Vers un troisième confinement?
L’exploitant des cinémas de Mondorf et Rumelange avait déjà tenté une autre approche cet été avec le drive-in, d’abord à Mamer puis à Pétange. Un évènement qui lui «a permis de constituer une réserve sans laquelle on n’aurait pas pu tenir», et qui a été mise à profit dans des travaux de rénovation dans les deux cinémas, que l’annonce de la réouverture a par ailleurs «un peu surpris», avoue-t-il en riant. Mais, plus de deux semaines après la reprise, la France s’apprête à reconfiner (et, donc, à prolonger la fermeture des salles) et les mesures ne semblent pas s’adoucir autour du Luxembourg. Que se passerait-il pour les cinémas s’ils devaient fermer à nouveau?

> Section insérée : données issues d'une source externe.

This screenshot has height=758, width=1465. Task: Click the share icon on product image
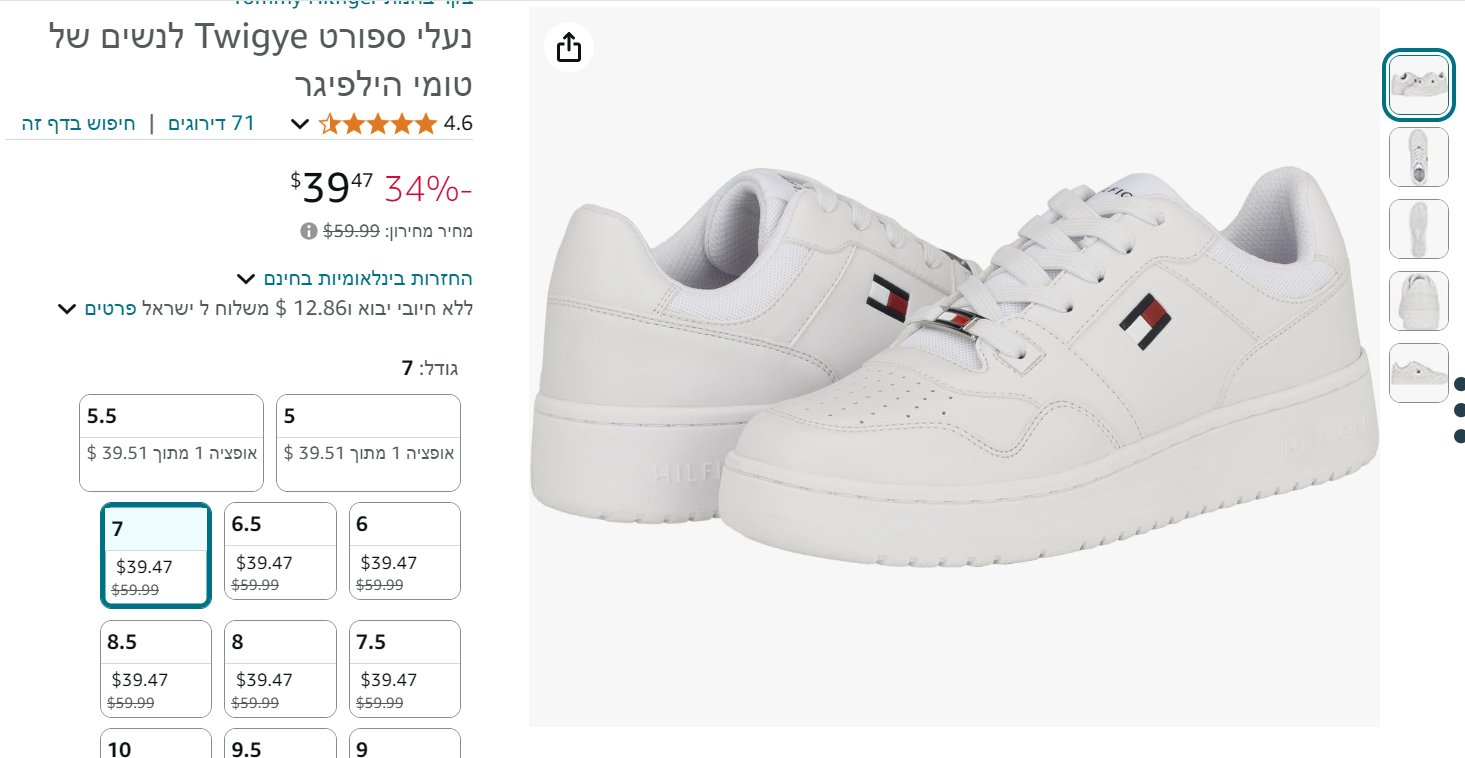(569, 47)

Kinepolis est implanté dans plusieurs pays, dont l’Espagne, qui était, au plus fort de la crise, le seul pays – avec, selon la période, le Luxembourg – où l’on pouvait voir des films en salle. «Au moment où tous les cinémas de notre groupe étaient fermés, cela nous a été très défavorable», admet son directeur. «D’un autre côté, notre approche financière est plutôt « conservatrice », donc nous avons des réserves pour surmonter cette crise temporaire», ajoute Christophe Eyssartier, alors que le groupe belge a contracté, juste avant la reprise du 13 janvier, un crédit de 80 millions d’euros en prévision d’un scénario catastrophe qui verrait ses 111 salles en Europe et aux États-Unis fermer «plus de dix mois», selon un communiqué. Alors, plutôt que de fermer, Christophe Eyssartier, d’un optimisme naturel, mise sur la vaccination, qui permettrait d’aller «vers un déconfinement graduel avec une maîtrise plus forte de la pandémie». Pour le moment, il remarque surtout que «les autorités (luxembourgeoises) ont reconnu le secteur culturel, au même titre que l’Horeca, comme un secteur vulnérable, et on peut saluer le soutien qu’elles nous apportent».

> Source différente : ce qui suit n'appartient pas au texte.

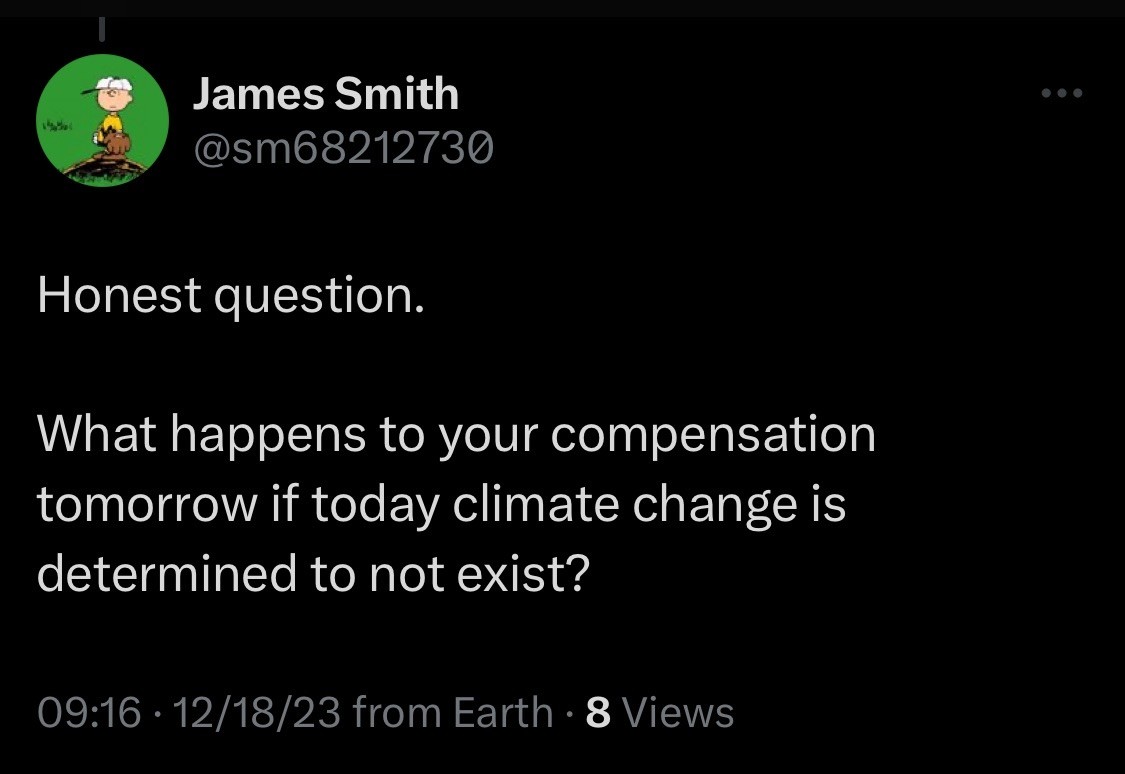Click the thread connector line above the avatar
1125x774 pixels.
click(101, 26)
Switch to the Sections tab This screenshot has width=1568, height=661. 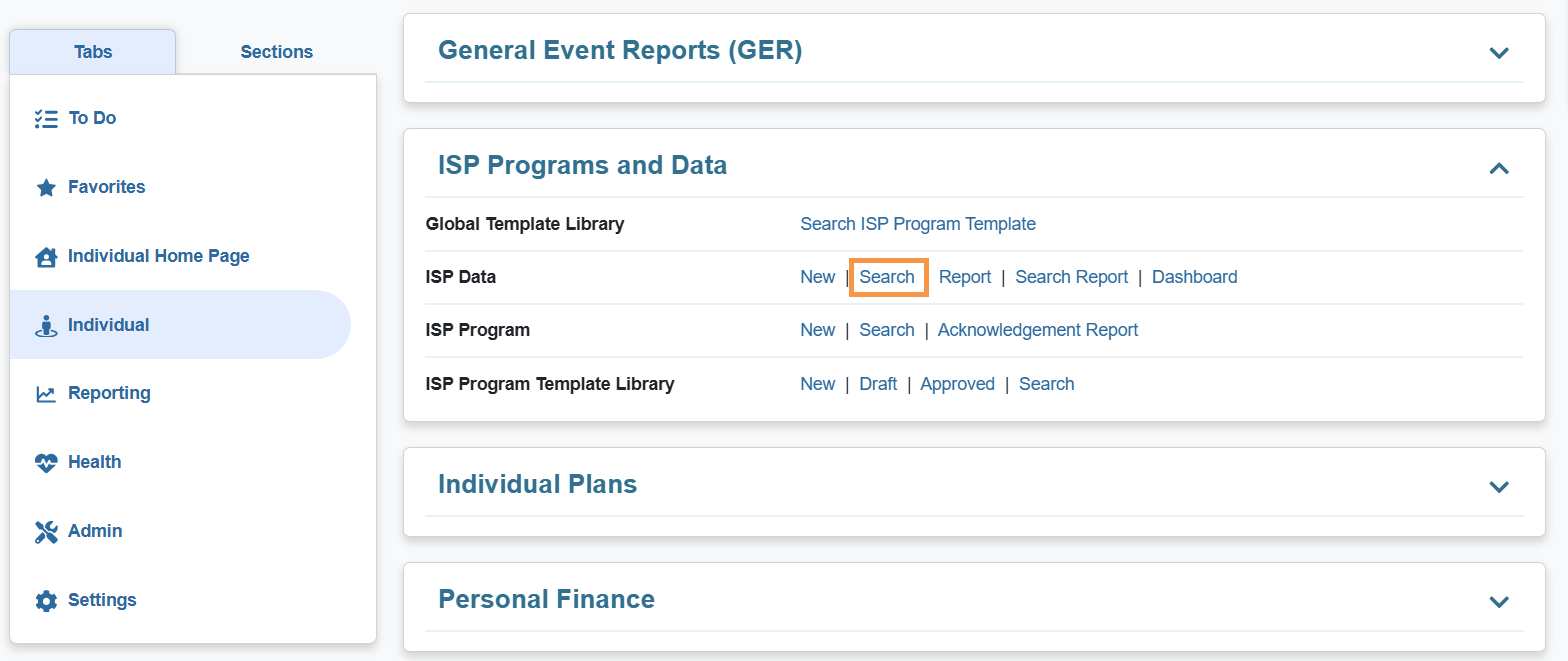point(276,51)
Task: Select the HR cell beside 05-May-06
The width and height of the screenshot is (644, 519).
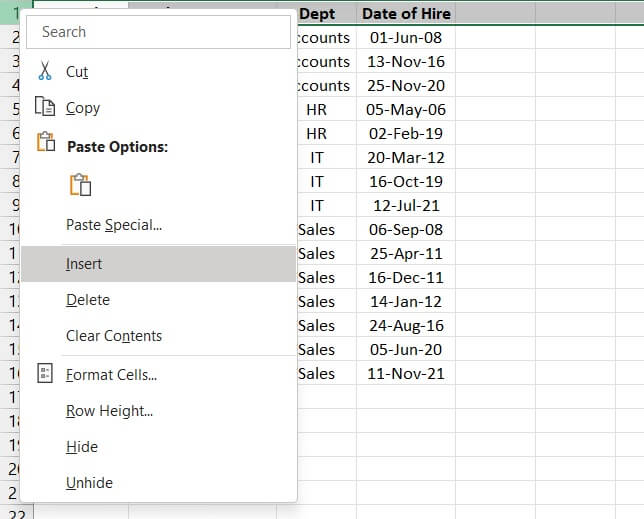Action: coord(317,109)
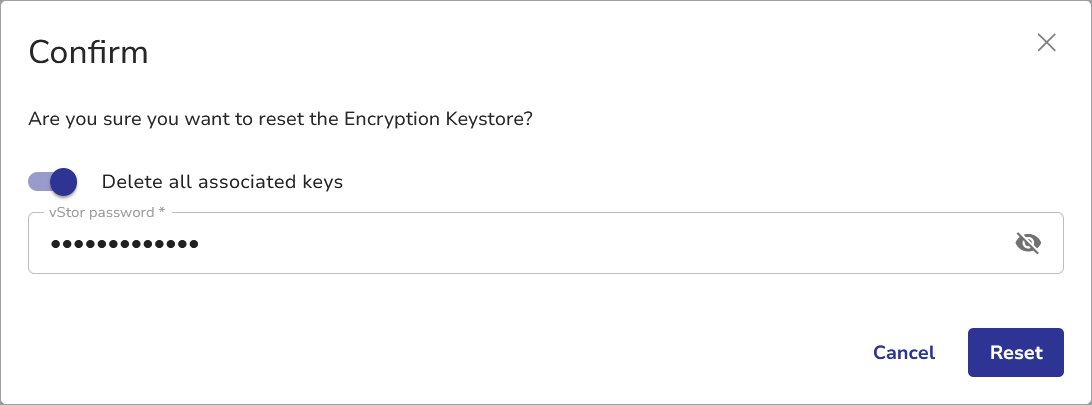Cancel the keystore reset
The width and height of the screenshot is (1092, 405).
(903, 353)
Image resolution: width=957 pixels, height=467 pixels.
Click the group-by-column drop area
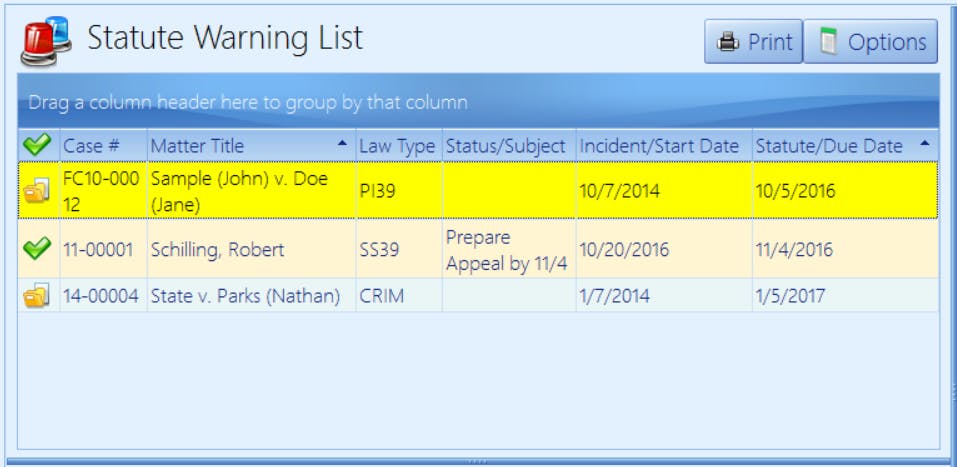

Dans la même hypothèse d’un troisième confinement, la situation est moins sûre pour Raymond Massard : «Quand la crise a commencé, on pouvait tenir six, sept mois sur nos réserves. Si j’avais su son ampleur dès le départ, j’aurais été beaucoup moins confiant. Cela dit, on a quand même réussi à tenir, on tient toujours, mais on ne pourra pas encore tenir une année entière.» Et de réaliser, avec une pointe de déception dans la voix, qu’il n’est «pas à l’abri de devoir fermer encore une fois». «Si ça doit arriver, on ne rouvrira plus jusqu’à ce qu’on soit vraiment sûrs de pouvoir reprendre correctement notre activité. On ne peut pas jouer éternellement au yo-yo.»